Statement on SIA’s proposed “flights to nowhere” plan
SG Climate Rally stands in full solidarity with the employees of the airline industry, whose jobs have been disrupted or halted by the ongoing pandemic. We believe that these individuals deserve as much support as possible during this difficult period. In particular, we sympathise with on-the-ground workers like technicians, air stewards, and others, who will be the first to experience reduced wages and job cuts. At the same time, we do not agree with the proposed “flights to nowhere” initiative for two reasons: First, it encourages carbon-intensive travel for no good reason and second, it is merely a stop-gap measure that distracts from the policy and value shifts necessary to mitigate the climate crisis. This initiative is symptomatic of a culture that makes consumers responsible for deep-rooted, structural problems. In reality, the onus should be on SIA executives and policymakers to pivot towards more sustainable and equitable alternatives for its customers and staff.
The rapid decline of the airline and tourism industry, and its proven precarity, should beckon us to question whether carbon-intensive travel is a sustainable source of revenue for our country. Our “new normal” has shown that we should not continue to put faith in the same systems, industries, and practices as before. As a climate movement that prioritises the well-being of people and planet, we believe air travel has always caused environmental harm, and it is now an opportune moment for us to think seriously about transitions instead of yearning to return to a destructive status quo.
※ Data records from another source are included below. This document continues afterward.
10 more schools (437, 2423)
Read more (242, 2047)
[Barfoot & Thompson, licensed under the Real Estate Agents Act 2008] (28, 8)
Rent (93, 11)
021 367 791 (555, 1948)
Earlier this year, our Greenwatch campaign’s policy brief called for the government to “develop strategic plans to decarbonise our maritime and aviation industries by 2050” and to “account for emissions from our international aviation and marine bunker fuels, which are currently excluded from Singapore’s national greenhouse gas inventory and national greenhouse gas totals”. Our leaders have not yet introduced policies to meet these demands. We are tired of elected leaders doggedly supporting ecologically destructive industries that prove more and more unviable every day. We are also tired of misleading, ill-informed initiatives that are geared to make the everyday consumer responsible for policy oversight and corporate irresponsibility. We can and should do better.